“She had a faculty—a rare one—of retaining names and titles in a throng of visitors, addressing each one appropriately, and dispensing hospitality to all with a cordiality which enhanced its value. No bashful youth, or plain old man, whose modesty sat them down at the lower end of the table, could escape her cordial attentions any more than the titled gentleman on her right and left. Young persons were her delight, and she always had her house filled with them—clever young women and clever young men—all calling her affectionately ‘Aunt Rachel.’ I was young then, and was one of that number. I owe it to early recollections and to cherished convictions—in this last notice of the Hermitage—to bear this faithful testimony to the memory of its long mistress—the loved and honored wife of a great man.” (From Benton’s Thirty Years’ View.)
It was Benton who gave to the world the picture of Andrew Jackson sitting before his fireside in the twilight with a child and its pet lamb on his knees.
The Stately Avenue of Cedars As It Appears Today
When President Theodore Roosevelt visited the Hermitage in 1907 he alighted from his carriage at the entrance of the avenue and walked with bared head to the historic old mansion.
It was for gay groups such as those that Benton mentioned that the new Hermitage was built. In spite of the storm and stress the years were passing pleasantly with its mistress. Fame turned its spotlight upon the household, but the simple hospitality of the log cabin period was not abandoned. The spacious rooms of the new Hermitage rang with the laughter of a great bevy of nieces, of nephews, and neighbors’ children. General Jackson’s “military family,” friends, and associates came from here, there, and everywhere, bringing with them members of their families and staying for weeks at a time. But the Hermitage acres were broad and fertile, the slaves were numerous and contented—and the mistress an excellent manager.
Years afterwards General Jackson wrote to young Andrew Jackson Hutchings (letter of April 18, 1833, Bassett, Correspondence of Andrew Jackson, Vol. V): “Recollect the industry of your dear aunt, and with what economy she watched over what I made, and how we waded thro’ the vast expence of the mass of company we had. Nothing but her care and industry, with good economy could have saved me from ruin.

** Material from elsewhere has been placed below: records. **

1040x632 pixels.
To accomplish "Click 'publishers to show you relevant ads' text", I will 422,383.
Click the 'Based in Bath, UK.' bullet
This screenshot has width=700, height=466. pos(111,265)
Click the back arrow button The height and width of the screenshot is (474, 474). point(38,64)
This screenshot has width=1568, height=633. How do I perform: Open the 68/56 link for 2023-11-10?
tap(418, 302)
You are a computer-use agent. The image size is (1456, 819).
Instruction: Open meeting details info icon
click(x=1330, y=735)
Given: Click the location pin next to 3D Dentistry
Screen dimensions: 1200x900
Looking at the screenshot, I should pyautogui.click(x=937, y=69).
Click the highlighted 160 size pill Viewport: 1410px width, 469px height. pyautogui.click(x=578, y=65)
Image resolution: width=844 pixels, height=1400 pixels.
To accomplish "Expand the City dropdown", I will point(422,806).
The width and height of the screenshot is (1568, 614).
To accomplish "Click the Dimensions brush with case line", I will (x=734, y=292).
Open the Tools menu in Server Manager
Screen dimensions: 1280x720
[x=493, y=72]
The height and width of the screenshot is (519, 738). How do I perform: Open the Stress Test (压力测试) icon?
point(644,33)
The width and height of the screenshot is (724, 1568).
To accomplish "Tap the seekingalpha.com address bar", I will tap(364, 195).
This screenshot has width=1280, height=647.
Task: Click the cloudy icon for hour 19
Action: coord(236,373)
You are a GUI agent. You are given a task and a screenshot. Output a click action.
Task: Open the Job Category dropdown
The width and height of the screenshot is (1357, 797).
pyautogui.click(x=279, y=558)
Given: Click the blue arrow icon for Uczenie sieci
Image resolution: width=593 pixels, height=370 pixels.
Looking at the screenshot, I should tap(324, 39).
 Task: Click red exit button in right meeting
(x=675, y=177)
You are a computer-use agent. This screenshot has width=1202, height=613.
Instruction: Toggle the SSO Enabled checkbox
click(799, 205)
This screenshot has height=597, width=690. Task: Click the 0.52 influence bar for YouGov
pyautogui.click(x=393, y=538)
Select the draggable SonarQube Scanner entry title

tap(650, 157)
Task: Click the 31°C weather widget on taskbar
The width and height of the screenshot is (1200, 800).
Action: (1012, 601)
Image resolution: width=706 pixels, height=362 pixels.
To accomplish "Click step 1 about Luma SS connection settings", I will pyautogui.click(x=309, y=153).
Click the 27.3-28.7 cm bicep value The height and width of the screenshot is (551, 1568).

If she had been extravagant the property would have vanished and poverty and want would have been our doom. Think of this before you attempt to select a wife.”
The years in which this building was occupied were colorful and eventful ones in the Jackson saga. Unfortunately little is known of the actual details which attended its erection, the beginning of the garden, and other little intimate things concerning it. Even such a tireless student as the late John Spencer Bassett was not able to place exactly the time of its completion and occupation. Everything seems to indicate that it was started in 1818, about the close of General Jackson’s Florida campaign, and that it was ready for occupancy, most likely, prior to June, 1819, the date of President Monroe’s visit to Nashville and the Hermitage. The story is being pieced together, bit by bit, and it is gradually becoming complete.
A letter from Sir John Jackson, mentioned by Bassett, but secured in full from the manuscripts of the New York Public Library, by the Tennessee State Library, shows that in 1819 the Jacksons had secured the services of an English gardener. This letter reads:
“Philadelphia, April 30th, 1819.
“Major Genl A Jackson
“Dear General
“On the 26th Inst I wrote a few lines to you by William Frost a regular bred english Gardener who has been well recommended and from what I can judge from conversation with him am in hopes he will be found capable of whatever he undertakes—I engaged him for you as Gardener without any stipulation as to terms merely holding out that on his own capacity and industry his success and welfare depended—like others of his situation of life required an advance to bear his expense and had to give him 30 dollars on your account.
“I have seen a Nashville paper announcing your arrival and the congratulations of your Friends and fellow citizens testified by a Public dinner, it seems by the english Papers the english people are mad with the Citizens of N. York, this City and Baltimore for the respect shown you—with best respects to your Lady I remain with sincere respect and esteem, “Yours, “John Jackson.”